Document Type

Dissertation

Degree

Doctor of Philosophy

Department

Biology

Advisor's Name

Douglas Wartzok

Advisor's Title

Committee Chair

Advisor's Name

Maureen Donnelly

Advisor's Title

Committee Member

Advisor's Name

Michael Heithaus

Advisor's Title

Committee Member

Advisor's Name

Timothy M. Collins

Advisor's Title

Committee Member

Advisor's Name

Zhenmin Chen

Advisor's Title

Committee Member

Keywords

Evolution, Behavior, Acoustics, Sociality, Tonal Sounds, Whistles

Date of Defense

11-5-2007

Abstract

Cetaceans are aquatic mammals that rely primarily on sound for most daily tasks. A compendium of sounds is emitted for orientation, prey detection, and predator avoidance, and to communicate. Communicative sounds are among the most studied Cetacean signals, particularly those referred to as tonal sounds. Because tonal sounds have been studied especially well in social dolphins, it has been assumed these sounds evolved as a social adaptation. However, whistles have been reported in ‘solitary’ species and have been secondarily lost three times in social lineages.
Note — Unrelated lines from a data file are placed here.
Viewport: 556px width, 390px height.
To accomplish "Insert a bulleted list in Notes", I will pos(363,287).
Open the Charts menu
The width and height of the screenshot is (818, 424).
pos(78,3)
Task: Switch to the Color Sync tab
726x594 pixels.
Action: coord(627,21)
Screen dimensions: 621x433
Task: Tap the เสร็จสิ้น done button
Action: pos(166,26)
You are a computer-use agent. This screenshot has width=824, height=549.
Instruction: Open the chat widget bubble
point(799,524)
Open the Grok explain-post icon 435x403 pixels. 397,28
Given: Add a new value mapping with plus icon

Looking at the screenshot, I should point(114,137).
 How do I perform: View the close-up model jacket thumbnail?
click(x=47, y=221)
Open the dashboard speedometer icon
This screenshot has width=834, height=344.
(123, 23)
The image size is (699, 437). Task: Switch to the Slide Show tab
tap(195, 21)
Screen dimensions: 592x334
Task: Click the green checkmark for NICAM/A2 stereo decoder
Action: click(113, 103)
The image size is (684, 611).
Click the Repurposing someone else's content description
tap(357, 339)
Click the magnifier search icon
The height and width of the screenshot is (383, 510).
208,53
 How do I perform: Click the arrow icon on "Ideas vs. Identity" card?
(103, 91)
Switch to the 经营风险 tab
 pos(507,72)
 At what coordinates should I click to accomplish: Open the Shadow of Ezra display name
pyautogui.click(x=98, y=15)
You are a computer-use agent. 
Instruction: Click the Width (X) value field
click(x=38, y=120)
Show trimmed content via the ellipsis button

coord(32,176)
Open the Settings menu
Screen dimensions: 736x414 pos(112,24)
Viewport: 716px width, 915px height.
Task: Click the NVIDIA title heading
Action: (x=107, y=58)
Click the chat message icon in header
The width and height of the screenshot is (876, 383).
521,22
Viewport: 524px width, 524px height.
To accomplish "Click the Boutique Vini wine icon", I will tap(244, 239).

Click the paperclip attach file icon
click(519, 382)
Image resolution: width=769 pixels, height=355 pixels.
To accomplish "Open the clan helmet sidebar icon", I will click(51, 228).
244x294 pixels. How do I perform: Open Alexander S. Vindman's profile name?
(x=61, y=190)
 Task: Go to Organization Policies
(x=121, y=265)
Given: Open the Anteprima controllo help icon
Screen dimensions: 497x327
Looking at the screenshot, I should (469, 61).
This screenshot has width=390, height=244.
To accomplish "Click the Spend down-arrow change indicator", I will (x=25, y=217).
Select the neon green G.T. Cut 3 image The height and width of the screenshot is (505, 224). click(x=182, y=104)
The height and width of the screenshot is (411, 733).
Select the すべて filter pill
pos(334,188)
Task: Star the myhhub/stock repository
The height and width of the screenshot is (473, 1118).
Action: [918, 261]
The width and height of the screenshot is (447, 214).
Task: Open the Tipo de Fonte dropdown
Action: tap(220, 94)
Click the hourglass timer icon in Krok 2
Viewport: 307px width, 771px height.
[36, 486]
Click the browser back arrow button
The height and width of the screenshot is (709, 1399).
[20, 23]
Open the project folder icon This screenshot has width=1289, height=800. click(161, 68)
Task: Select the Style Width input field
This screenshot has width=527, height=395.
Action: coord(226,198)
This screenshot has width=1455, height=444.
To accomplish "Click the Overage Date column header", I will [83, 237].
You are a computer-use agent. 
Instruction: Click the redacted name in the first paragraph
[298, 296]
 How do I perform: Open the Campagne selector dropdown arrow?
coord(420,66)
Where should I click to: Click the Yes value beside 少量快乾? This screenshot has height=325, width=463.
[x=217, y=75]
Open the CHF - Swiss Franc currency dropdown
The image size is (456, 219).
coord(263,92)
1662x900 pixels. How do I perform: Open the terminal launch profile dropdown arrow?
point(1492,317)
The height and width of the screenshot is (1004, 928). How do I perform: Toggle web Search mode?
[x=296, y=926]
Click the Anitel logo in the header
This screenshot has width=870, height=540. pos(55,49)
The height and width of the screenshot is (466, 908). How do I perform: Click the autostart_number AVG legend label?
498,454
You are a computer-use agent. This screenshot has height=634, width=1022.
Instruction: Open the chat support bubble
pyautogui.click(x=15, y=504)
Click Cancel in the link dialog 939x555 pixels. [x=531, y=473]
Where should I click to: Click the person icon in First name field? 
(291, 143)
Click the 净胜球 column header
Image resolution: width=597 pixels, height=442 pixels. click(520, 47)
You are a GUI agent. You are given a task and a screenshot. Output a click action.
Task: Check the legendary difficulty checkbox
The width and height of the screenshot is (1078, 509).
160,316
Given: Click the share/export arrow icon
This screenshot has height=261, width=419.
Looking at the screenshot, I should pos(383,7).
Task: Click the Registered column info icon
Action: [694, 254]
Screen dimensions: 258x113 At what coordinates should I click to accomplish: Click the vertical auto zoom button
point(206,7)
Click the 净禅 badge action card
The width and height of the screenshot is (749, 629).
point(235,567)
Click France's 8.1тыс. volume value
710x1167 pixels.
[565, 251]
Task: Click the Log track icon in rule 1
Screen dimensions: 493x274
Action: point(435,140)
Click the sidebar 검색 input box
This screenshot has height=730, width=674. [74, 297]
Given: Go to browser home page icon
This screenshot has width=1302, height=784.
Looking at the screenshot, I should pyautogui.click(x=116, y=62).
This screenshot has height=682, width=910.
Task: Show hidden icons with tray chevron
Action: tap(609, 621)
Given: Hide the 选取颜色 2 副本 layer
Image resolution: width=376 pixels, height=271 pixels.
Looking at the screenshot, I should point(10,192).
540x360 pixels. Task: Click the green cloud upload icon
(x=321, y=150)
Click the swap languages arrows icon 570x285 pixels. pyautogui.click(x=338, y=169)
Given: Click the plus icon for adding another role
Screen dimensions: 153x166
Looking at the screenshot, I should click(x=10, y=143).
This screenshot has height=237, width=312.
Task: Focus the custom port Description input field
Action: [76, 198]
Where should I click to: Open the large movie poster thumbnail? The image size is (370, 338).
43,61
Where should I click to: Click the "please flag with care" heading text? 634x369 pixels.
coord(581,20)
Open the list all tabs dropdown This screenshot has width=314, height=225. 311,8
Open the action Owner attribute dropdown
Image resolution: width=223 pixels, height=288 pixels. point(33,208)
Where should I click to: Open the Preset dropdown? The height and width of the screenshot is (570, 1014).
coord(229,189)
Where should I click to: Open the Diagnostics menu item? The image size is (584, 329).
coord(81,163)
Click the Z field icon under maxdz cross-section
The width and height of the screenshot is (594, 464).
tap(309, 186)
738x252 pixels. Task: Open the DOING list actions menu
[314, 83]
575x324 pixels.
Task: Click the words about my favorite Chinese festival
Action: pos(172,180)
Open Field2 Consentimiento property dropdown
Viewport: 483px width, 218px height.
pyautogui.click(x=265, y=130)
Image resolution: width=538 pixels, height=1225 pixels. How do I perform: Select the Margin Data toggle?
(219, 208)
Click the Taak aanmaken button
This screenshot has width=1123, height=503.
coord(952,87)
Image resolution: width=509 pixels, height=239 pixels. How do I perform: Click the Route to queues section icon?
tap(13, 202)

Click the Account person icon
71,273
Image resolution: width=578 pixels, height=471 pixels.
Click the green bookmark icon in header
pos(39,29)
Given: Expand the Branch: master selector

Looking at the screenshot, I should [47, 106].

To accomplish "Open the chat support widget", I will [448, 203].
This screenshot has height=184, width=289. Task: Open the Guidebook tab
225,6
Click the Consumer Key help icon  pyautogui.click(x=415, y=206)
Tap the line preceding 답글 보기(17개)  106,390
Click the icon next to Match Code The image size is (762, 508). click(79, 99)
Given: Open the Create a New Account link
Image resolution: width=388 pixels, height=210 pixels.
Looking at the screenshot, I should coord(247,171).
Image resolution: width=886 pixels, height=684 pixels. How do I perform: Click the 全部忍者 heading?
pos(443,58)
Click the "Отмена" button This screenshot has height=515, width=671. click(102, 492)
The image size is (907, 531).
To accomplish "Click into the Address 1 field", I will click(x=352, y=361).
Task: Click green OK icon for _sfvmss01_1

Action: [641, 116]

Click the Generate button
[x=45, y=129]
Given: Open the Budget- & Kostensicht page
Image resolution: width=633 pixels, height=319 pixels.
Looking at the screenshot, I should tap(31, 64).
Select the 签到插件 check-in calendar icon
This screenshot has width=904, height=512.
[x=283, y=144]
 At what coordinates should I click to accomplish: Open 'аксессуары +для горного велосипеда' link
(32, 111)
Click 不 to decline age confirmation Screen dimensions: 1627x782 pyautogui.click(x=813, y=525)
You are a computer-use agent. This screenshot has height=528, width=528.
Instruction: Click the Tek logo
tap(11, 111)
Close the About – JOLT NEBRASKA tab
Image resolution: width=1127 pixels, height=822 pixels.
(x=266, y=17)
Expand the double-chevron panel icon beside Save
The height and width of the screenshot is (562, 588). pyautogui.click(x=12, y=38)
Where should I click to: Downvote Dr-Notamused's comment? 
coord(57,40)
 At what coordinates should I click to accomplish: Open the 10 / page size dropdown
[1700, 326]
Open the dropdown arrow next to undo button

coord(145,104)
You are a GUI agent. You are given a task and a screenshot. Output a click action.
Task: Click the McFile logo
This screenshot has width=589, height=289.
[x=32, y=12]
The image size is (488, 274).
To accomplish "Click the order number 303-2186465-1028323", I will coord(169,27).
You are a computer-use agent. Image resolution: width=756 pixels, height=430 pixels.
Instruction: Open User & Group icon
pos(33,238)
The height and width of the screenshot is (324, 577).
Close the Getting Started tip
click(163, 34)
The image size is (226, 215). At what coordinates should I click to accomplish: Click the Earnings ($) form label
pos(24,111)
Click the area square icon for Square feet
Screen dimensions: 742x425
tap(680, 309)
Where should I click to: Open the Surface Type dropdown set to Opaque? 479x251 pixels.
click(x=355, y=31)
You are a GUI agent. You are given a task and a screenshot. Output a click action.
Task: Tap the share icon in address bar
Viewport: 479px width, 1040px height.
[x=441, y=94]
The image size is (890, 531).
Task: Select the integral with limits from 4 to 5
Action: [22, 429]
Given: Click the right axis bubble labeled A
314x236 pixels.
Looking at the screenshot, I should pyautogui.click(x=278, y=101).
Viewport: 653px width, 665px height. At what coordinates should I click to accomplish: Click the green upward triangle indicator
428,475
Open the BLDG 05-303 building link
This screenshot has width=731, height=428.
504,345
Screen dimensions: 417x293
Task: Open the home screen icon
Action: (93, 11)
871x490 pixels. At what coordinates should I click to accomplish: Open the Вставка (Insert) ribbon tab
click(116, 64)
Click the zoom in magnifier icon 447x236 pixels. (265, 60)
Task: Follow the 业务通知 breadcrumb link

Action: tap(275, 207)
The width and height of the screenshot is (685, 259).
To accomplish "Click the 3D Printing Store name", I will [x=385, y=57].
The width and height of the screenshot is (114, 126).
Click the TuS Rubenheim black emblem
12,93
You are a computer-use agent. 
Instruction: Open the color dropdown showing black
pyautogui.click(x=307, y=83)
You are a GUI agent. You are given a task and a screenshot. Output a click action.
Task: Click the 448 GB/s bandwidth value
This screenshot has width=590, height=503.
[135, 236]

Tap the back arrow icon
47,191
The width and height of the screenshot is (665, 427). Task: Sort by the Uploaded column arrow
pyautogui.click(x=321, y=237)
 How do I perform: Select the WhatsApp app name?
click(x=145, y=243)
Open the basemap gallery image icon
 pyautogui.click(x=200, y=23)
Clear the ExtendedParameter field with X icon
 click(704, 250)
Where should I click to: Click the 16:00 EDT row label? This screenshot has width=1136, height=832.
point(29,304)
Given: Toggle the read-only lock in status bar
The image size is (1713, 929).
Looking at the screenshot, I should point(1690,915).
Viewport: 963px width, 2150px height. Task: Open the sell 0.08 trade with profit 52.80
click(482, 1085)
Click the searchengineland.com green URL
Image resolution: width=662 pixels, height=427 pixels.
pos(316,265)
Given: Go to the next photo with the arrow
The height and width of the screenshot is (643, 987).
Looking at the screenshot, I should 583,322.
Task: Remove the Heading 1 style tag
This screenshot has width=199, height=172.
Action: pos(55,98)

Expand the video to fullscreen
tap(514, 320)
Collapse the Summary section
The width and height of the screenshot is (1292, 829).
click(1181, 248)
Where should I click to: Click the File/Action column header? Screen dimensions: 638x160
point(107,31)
Clearly, therefore, it is necessary to examine closely the association, if any, between whistles and sociality instead of merely assuming it. Several hypotheses have been proposed to explain the evolutionary history of Cetacean tonal sounds. The main goal of this dissertation is to cast light on the evolutionary history of tonal sounds by testing these hypotheses by combining comparative phylogenetic and field methods. This dissertation provides the first species-level phylogeny of Cetacea and phylogenetic tests of evolutionary hypotheses of cetacean communicative signals. Tonal sounds evolution is complex in that has likely been shaped by a combination of factors that may influence different aspects of their acoustical structure. At the inter-specific level, these results suggest that only tonal sound minimum frequency is constrained by body size. Group size also influences tonal sound minimum frequency. Species that live in large groups tend to produce higher frequency tonal sounds. The evolutionary history of tonal sounds and sociality may be intertwined, but in a complex manner rejecting simplistic views such as the hypothesis that tonal sounds evolved ‘for’ social communication in dolphins. Levels of social and tonal sound complexity nevertheless correlate indicating the importance of tonal sounds in social communication. At the intraspecific level, tonal sound variation in frequency and temporal parameters may be product of genetic isolation and local levels of underwater noise. This dissertation provides one of the first insights into the evolution of Cetacean tonal sounds in a phylogenetic context, and points out key species where future studies would be valuable to enrich our understanding of other factors also playing a role in tonal sound evolution.